Where are marks won and lost in this hypertension in pregnancy station?
Examiners reward: Establishing what she has been told so far and what she found on Google. Checking her current ramipril dose and BP control. Candidates are penalised for: Not asking what she already knows before explaining. Not checking her current BP control on ramipril. Not exploring the emotional impact of the situation.

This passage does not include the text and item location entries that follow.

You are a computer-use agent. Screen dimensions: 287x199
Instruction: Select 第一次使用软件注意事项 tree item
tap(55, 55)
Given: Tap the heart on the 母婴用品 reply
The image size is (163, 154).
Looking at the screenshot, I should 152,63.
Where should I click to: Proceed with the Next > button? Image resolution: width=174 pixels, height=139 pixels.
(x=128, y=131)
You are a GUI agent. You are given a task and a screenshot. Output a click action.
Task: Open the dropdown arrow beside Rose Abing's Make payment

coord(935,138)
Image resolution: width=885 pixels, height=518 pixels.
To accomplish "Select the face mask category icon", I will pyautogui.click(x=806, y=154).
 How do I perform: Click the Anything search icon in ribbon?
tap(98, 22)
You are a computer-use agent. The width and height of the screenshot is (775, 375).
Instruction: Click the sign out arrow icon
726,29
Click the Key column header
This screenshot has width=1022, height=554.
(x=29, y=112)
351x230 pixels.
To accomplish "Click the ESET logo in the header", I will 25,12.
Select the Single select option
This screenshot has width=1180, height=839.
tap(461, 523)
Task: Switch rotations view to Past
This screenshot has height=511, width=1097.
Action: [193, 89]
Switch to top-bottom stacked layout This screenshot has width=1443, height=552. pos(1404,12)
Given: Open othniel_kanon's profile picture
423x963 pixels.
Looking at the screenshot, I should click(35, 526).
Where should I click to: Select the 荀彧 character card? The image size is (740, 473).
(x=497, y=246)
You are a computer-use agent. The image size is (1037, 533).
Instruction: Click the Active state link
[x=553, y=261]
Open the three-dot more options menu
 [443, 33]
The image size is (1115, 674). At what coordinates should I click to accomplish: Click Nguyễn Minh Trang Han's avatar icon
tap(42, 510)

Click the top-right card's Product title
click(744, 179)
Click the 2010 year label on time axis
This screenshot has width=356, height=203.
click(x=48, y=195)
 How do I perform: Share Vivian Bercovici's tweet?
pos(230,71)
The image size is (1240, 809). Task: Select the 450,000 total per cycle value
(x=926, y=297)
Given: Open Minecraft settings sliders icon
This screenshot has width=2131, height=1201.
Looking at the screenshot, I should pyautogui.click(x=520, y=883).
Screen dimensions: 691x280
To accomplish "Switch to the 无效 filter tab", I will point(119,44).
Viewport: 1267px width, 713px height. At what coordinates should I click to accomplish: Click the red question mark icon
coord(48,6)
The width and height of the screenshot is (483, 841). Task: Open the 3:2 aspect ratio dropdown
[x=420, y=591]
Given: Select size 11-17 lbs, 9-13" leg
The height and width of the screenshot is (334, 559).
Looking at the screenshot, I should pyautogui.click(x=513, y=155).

Where do candidates most often go wrong in this station?
Amplifying guilt about first-trimester exposure. Mrs Kapoor is already anxious and has been googling 'ramipril in pregnancy.' Candidates who overstate the first-trimester risk or say 'the baby may have been harmed' cause unnecessary distress. The risk is real but lower in the first trimester, and switching at 9 weeks is timely.
Can I do well in this station without real-world experience of hypertension in pregnancy?
Structure beats experience here. Focus on knowledge of safe antihypertensive options in pregnancy: labetalol, nifedipine MR, methyldopa, with practical prescribing details. Use the domain breakdown on this page to target your preparation, then practise the station aloud so your structure survives exam pressure.